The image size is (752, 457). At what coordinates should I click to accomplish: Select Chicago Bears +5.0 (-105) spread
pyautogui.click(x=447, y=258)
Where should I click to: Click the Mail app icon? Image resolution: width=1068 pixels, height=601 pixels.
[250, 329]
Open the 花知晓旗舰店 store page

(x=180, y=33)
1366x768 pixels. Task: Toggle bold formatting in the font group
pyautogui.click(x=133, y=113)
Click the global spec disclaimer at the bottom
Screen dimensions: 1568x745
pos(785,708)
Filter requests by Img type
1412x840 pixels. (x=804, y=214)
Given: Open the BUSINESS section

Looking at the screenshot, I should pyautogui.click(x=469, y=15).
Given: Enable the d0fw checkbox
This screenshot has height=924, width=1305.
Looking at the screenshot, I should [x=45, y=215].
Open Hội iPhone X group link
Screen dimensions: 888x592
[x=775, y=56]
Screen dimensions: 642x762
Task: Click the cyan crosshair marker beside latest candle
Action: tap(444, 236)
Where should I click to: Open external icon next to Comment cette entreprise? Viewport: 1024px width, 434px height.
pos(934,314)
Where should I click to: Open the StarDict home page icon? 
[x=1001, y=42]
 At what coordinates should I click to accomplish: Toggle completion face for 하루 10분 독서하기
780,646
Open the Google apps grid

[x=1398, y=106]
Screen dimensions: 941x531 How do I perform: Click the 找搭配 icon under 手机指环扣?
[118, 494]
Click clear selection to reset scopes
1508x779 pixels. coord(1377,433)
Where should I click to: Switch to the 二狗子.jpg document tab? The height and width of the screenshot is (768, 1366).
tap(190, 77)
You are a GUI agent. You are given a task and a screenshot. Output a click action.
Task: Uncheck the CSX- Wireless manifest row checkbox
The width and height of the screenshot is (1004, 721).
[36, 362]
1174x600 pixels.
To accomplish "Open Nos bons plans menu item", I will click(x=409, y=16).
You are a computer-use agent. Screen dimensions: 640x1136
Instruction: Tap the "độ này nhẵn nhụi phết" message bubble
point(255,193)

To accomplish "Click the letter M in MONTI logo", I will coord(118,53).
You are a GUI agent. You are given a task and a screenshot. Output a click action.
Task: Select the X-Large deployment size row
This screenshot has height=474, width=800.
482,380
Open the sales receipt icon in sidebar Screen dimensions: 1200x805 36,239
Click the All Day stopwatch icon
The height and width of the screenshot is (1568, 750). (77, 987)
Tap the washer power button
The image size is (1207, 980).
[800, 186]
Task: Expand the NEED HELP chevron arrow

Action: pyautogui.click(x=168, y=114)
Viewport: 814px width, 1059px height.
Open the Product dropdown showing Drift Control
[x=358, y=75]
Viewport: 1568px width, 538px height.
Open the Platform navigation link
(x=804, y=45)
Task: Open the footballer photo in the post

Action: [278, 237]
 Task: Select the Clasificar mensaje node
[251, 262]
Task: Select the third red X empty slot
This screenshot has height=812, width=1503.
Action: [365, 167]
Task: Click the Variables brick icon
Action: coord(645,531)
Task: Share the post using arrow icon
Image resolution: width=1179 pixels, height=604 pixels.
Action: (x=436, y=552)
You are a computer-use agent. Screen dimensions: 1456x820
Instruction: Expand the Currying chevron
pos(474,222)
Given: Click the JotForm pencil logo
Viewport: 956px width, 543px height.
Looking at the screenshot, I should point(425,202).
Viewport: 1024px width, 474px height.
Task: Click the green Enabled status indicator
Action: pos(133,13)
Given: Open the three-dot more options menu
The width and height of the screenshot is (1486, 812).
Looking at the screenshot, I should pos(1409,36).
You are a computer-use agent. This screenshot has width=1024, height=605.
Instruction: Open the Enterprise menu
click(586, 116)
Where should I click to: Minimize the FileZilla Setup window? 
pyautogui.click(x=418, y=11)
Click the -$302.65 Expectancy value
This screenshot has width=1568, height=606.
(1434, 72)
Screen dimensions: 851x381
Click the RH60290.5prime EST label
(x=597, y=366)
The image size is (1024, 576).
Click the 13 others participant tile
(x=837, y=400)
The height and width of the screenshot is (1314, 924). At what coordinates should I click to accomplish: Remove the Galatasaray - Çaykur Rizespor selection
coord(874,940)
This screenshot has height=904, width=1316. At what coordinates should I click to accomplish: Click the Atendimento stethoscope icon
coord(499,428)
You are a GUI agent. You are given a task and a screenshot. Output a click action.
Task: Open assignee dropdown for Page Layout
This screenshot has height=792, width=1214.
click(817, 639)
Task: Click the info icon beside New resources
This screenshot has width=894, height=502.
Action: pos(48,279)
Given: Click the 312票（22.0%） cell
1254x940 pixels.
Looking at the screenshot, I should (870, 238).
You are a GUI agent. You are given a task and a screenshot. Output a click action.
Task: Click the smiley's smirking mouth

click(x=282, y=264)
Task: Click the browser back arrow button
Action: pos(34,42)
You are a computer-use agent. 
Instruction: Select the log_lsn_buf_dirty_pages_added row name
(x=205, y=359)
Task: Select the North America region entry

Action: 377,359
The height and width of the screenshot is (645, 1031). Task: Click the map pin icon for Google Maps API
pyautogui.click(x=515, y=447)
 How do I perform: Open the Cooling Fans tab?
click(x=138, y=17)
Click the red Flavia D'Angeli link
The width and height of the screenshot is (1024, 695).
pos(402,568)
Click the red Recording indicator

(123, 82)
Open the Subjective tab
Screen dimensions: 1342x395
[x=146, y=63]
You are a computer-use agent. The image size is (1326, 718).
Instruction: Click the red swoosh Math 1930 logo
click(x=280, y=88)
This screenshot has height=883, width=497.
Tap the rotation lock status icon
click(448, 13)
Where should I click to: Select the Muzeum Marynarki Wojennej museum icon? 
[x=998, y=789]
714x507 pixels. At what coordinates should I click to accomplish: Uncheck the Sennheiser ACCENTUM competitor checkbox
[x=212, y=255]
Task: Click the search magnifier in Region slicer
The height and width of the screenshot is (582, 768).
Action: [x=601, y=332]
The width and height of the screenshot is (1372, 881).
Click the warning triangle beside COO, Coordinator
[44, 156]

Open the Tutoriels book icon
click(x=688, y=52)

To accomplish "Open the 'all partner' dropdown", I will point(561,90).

☆ ☆ ☆ ☆ ☆

Each line of the entries where the string "computer" occurs should be shown.

You are a computer-use agent. Screen dimensions: 640x1136
You are a computer-use agent. Screen dimensions: 1456x820
You are a computer-use agent. This screenshot has width=1024, height=605.
You are a computer-use agent. 
You are a computer-use agent. The image size is (1326, 718).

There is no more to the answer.